## Dataset entries
§ §
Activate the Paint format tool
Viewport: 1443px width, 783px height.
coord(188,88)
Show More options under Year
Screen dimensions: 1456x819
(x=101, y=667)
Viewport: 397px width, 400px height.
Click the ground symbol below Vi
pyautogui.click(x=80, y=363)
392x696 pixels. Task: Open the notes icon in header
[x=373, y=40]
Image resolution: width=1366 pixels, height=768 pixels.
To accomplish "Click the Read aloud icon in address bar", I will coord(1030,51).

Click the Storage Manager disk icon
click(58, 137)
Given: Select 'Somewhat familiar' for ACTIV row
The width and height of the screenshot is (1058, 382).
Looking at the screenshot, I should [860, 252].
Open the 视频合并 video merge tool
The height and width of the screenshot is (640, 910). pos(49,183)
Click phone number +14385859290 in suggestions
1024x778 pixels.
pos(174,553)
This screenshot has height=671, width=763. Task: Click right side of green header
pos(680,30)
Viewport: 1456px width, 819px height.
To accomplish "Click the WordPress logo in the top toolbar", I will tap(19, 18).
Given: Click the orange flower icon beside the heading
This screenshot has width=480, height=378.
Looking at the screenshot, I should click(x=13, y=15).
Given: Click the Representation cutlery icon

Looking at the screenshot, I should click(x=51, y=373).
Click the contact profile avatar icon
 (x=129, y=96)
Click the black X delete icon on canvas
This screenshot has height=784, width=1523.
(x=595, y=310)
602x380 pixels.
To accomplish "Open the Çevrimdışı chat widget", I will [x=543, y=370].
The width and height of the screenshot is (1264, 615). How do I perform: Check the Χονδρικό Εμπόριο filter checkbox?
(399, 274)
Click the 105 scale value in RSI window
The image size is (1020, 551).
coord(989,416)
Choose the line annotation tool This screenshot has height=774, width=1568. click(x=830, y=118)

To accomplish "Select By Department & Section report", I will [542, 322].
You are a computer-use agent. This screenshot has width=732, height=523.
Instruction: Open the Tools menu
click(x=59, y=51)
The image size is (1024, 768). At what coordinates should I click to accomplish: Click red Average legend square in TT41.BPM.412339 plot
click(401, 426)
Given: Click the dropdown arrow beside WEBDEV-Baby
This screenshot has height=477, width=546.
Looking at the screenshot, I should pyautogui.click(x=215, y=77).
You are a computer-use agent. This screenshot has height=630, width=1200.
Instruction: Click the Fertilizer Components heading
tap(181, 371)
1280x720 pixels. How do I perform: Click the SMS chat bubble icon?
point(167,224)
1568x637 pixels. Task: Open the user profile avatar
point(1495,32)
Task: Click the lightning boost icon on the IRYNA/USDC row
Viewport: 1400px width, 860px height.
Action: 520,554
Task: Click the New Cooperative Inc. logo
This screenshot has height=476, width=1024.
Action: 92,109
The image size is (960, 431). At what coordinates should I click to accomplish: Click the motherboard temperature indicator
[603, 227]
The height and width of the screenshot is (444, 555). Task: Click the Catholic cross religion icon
§ §
## EXERCISE
Which lines in the entries above contain the word "will"? Pick out and copy each such line, treating uppercase and lowercase letters as different.

## SOLUTION FOR THIS PROBLEM
To accomplish "Click the Read aloud icon in address bar", I will coord(1030,51).
To accomplish "Click the WordPress logo in the top toolbar", I will tap(19, 18).
To accomplish "Open the Çevrimdışı chat widget", I will [x=543, y=370].
To accomplish "Select By Department & Section report", I will [542, 322].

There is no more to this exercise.